The Learning Environment
First create an environment that lends itself to positive math teaching and learning. It's often difficult to anticipate the environmental needs prior to knowing your students, schedule, and expectations, but for starters, the environment should have the following elements:
- Well organized, labeled space for manipulatives
- Well organized, labeled spaces for learning tools such as notebooks, pencils, colored pencils, rulers and more.
- Space for the word wall.
- Word wall vocabulary cards that are easy to see and access from the learning spaces.
- Tech tools that are readily accessible and easy to update when new tools are discovered and/or needed.
- A place to listen, present, and view lessons.
- Well organized spaces for paperwork.
- Multiple spaces for small group and one-to-one work.

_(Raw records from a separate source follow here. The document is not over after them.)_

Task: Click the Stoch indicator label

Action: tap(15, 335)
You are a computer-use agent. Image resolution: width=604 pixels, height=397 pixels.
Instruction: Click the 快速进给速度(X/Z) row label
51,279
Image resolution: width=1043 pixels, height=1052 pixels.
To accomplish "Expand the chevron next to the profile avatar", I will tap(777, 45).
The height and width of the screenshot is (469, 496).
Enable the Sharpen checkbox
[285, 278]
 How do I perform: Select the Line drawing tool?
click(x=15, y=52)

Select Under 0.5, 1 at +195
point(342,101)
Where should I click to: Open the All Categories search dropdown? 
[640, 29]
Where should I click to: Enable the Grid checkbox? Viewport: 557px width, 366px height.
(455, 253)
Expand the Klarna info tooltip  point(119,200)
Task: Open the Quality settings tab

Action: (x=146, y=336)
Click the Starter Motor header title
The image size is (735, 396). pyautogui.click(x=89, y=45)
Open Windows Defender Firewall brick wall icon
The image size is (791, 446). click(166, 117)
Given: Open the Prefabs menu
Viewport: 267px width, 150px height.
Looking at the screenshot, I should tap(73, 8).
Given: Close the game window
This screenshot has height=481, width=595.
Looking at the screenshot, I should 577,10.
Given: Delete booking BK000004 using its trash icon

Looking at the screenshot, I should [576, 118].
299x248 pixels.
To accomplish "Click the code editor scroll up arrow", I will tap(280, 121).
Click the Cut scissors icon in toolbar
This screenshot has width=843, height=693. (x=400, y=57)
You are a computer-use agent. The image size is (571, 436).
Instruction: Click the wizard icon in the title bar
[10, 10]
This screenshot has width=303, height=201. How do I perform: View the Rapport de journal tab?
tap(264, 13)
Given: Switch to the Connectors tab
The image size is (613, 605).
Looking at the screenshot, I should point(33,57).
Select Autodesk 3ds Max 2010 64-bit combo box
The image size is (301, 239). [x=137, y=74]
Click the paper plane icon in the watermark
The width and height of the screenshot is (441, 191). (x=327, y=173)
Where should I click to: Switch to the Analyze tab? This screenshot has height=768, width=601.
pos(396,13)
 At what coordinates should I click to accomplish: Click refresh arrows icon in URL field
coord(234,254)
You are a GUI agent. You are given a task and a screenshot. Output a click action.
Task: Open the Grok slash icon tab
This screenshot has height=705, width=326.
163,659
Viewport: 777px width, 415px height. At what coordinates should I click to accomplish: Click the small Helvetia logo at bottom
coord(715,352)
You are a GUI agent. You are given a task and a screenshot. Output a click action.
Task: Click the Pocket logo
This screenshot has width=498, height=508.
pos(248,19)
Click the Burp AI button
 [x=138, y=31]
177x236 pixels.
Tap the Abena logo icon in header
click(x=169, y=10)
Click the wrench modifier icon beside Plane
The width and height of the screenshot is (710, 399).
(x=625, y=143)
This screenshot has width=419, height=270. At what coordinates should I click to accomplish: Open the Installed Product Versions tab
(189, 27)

It takes lots of time to set up a terrific learning/teaching space. I still have work to do in my classroom to make the space more user friendly. In an ideal world, teachers would get about a week's worth of time before the students arrive to set up their teaching/learning space and the time and money before that to order the supplies necessary to support that kind of empowering environment. Fortunately our shared teaching/learning model at the grade-level provides more time and space for setting up environments focused on specific areas of study which helps.
Know Your Students
The first lessons of the year should be focused on getting to know your students well. In some kind of mathematical way students should have a chance to introduce themselves to you and classmates. This is a good time to begin the important student-teacher relationship building that's critical to teaching math or any other subject well. In the past students have written letters about their math autobiographies. This year students created a Math Team bulletin board.
Know the Standards
The best math teachers understand the standards they are expected to teach with depth. These teachers also understand the learning progressions related to each standard which means they understand the foundation skills, concepts, and knowledge for the standard as well as the related standards at the grade-levels ahead of the current focus. One good way to learn the standards is to complete the Khan Academy exercises related to that standard prior to teaching it. Khan Academy has good videos and exercises that make use of the math vocabulary, apt explanations, models, numbers, and more to well explain each standards. Also taking a look at the CCSS learning progressions related to each standard will help you understand how to teach each child with regard to what they know now and what you want them to achieve.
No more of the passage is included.